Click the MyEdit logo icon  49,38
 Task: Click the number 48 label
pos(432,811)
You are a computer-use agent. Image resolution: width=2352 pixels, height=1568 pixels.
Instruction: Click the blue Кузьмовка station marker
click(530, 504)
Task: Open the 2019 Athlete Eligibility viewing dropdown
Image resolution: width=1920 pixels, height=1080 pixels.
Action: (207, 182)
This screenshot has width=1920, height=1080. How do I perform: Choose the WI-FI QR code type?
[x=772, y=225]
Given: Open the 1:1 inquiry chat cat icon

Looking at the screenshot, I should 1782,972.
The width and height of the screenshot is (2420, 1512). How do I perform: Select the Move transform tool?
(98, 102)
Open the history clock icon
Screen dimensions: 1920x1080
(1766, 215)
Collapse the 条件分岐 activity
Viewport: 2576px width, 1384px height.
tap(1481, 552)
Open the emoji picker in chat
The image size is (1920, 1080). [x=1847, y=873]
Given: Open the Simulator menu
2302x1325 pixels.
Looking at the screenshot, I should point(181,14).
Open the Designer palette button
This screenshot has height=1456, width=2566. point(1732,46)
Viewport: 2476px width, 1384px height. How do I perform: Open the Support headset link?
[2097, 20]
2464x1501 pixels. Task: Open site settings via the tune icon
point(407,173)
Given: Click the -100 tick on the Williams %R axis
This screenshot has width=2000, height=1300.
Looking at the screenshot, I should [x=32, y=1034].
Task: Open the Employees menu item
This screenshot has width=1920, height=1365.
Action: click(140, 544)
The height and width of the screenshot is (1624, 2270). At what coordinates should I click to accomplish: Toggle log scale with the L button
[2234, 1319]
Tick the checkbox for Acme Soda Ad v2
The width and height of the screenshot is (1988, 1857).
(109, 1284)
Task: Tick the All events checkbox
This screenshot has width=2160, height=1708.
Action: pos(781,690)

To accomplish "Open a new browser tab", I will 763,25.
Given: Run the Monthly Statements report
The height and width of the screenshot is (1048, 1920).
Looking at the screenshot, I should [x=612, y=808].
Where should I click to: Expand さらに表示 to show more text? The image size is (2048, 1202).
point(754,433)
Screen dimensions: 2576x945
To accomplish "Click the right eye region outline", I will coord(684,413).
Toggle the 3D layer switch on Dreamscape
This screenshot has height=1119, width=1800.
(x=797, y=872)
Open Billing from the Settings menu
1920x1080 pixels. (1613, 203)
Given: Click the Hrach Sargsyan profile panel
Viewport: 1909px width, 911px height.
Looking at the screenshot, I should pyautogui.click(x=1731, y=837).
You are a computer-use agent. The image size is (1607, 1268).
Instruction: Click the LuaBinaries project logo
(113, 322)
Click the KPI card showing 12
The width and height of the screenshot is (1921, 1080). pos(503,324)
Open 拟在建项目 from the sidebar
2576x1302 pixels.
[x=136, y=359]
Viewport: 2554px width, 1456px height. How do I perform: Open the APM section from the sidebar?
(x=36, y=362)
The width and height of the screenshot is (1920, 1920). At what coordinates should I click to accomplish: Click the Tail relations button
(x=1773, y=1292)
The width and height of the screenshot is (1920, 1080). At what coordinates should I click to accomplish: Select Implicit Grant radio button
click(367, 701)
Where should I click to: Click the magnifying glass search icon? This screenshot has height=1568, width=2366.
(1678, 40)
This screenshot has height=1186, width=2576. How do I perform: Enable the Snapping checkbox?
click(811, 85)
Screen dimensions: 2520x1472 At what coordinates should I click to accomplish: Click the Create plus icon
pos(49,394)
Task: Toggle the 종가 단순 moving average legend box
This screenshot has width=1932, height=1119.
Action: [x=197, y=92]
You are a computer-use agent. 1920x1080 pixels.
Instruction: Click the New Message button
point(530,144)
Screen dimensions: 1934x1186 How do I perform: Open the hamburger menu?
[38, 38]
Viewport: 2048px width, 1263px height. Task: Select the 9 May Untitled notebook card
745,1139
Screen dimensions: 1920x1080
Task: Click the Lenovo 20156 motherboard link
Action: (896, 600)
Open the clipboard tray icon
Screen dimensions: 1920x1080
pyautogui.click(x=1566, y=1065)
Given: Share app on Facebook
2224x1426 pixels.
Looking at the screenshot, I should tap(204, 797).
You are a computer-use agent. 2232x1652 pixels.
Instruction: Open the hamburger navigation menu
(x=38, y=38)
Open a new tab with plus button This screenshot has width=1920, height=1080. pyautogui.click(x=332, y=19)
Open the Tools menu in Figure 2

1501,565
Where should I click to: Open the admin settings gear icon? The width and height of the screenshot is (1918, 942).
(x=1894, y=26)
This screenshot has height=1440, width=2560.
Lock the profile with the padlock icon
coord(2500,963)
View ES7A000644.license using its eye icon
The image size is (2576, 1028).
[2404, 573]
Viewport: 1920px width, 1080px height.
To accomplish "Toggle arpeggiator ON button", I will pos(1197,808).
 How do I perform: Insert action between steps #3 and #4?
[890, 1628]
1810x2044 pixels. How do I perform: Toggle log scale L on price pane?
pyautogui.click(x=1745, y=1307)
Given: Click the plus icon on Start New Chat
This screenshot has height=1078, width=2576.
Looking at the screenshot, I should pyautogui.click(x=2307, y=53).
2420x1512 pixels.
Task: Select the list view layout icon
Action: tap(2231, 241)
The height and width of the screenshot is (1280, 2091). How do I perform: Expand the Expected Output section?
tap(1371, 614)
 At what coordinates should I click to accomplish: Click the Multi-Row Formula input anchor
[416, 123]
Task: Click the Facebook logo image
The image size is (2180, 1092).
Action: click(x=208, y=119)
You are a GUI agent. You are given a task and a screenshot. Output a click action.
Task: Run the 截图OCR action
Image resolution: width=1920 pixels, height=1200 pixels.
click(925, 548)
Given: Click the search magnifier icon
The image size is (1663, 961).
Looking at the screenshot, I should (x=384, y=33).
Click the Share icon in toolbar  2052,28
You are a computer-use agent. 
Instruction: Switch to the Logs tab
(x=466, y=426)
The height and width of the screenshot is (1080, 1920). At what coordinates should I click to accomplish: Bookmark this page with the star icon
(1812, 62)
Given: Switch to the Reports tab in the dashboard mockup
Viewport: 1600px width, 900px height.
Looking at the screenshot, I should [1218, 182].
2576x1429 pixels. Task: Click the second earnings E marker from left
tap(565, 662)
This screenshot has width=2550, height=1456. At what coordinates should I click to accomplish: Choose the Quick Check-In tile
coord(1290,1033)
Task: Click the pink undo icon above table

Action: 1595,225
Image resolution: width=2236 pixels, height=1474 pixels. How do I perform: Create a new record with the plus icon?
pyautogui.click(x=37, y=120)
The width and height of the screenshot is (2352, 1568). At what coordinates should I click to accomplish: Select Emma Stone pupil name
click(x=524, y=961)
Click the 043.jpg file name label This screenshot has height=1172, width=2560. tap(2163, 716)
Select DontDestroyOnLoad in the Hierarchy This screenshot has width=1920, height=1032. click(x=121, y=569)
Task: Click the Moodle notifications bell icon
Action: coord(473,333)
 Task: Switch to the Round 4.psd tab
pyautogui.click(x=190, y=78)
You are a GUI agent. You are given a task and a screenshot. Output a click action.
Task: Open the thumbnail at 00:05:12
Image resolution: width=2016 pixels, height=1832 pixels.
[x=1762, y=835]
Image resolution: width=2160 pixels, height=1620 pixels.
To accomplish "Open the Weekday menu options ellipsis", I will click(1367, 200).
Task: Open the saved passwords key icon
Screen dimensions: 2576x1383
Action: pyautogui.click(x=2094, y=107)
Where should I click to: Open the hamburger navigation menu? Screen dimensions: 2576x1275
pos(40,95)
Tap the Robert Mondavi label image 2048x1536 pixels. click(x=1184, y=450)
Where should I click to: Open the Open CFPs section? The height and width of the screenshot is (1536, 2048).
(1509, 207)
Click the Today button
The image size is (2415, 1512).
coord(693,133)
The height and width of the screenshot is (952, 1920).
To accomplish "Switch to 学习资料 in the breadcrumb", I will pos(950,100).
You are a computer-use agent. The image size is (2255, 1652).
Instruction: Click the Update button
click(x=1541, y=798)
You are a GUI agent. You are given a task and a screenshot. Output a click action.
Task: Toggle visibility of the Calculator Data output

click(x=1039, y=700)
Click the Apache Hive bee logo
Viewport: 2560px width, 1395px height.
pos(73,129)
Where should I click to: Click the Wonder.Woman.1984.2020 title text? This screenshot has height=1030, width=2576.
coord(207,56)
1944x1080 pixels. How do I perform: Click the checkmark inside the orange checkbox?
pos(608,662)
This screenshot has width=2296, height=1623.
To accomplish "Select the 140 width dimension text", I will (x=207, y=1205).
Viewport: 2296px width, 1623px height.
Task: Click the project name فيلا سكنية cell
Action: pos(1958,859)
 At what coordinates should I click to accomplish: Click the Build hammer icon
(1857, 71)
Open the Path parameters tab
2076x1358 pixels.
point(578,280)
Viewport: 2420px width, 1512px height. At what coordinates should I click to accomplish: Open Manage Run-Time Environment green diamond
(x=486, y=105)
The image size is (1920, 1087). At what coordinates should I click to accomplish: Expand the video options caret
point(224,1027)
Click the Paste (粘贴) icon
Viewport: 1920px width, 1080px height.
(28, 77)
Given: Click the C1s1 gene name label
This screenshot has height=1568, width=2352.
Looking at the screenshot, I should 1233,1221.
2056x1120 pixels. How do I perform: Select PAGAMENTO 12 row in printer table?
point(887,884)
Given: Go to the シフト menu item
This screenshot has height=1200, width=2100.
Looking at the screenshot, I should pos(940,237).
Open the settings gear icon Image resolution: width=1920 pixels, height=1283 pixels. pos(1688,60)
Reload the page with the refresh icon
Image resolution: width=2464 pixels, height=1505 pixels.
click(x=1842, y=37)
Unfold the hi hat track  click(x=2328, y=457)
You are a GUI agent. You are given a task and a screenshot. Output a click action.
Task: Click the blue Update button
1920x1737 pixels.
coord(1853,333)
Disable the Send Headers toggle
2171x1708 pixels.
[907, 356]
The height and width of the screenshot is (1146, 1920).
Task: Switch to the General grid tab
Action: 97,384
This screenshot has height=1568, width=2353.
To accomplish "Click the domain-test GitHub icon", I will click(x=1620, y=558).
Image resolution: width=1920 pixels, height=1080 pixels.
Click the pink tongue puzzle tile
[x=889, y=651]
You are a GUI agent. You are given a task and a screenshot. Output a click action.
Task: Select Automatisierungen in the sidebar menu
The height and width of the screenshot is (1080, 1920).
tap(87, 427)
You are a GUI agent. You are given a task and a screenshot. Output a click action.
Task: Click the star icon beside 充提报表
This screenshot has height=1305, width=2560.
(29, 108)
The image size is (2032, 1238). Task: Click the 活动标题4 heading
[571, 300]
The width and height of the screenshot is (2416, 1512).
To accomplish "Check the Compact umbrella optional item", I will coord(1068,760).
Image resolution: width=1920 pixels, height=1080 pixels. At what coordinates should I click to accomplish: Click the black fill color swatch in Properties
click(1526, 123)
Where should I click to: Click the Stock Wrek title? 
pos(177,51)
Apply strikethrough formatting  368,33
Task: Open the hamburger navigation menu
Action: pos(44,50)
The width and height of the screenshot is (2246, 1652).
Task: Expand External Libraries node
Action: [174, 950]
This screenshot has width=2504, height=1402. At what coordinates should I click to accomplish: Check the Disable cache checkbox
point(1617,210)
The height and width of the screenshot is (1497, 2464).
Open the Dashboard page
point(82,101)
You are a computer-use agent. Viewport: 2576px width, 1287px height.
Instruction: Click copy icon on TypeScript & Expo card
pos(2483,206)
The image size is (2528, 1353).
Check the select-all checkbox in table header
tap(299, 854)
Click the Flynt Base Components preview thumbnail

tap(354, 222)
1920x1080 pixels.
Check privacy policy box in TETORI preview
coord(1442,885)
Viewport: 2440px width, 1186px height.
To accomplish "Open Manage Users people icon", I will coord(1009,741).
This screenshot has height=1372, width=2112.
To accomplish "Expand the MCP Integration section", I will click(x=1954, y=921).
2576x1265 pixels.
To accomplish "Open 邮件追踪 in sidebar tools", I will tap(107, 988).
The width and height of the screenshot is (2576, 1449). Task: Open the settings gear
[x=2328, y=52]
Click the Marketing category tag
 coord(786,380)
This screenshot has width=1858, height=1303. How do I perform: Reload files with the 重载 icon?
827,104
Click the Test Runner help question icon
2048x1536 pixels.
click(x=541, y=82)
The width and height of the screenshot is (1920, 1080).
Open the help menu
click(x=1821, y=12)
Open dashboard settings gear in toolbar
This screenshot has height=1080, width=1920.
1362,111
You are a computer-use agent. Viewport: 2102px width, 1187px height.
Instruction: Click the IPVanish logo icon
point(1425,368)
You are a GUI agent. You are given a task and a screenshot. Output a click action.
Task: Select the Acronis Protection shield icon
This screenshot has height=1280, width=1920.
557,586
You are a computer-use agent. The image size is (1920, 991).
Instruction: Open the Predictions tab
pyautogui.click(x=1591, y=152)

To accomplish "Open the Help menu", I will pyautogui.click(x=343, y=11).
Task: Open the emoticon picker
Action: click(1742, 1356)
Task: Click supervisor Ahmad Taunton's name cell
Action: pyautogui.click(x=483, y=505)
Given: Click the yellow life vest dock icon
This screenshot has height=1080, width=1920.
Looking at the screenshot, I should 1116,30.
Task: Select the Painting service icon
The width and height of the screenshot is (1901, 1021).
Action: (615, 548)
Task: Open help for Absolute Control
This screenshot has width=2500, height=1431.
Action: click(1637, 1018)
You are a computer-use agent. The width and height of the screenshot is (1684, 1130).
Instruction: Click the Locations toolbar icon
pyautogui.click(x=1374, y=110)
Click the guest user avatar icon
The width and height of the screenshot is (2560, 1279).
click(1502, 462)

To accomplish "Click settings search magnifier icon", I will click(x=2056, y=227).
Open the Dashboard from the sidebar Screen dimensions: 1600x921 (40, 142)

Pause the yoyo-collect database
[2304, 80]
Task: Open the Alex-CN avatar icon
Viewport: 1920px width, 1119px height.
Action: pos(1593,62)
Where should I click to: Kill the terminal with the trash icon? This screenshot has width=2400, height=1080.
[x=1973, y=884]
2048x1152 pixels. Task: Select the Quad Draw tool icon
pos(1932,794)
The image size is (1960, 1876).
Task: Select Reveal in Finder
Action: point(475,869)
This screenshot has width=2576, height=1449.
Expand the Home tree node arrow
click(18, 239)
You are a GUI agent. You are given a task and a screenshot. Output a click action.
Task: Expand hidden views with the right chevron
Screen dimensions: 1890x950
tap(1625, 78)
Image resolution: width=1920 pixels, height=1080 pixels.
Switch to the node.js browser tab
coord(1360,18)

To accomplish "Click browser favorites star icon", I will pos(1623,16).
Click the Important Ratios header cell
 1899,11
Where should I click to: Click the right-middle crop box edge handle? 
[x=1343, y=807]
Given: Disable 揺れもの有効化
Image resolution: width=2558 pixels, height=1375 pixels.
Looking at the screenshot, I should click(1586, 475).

☆ ☆ ☆

#### [Problem requirements]
All lines above that contain "item" are required in the answer.

#### [Task output]
Task: Open the Employees menu item
Given: Go to the シフト menu item
To accomplish "Check the Compact umbrella optional item", I will coord(1068,760).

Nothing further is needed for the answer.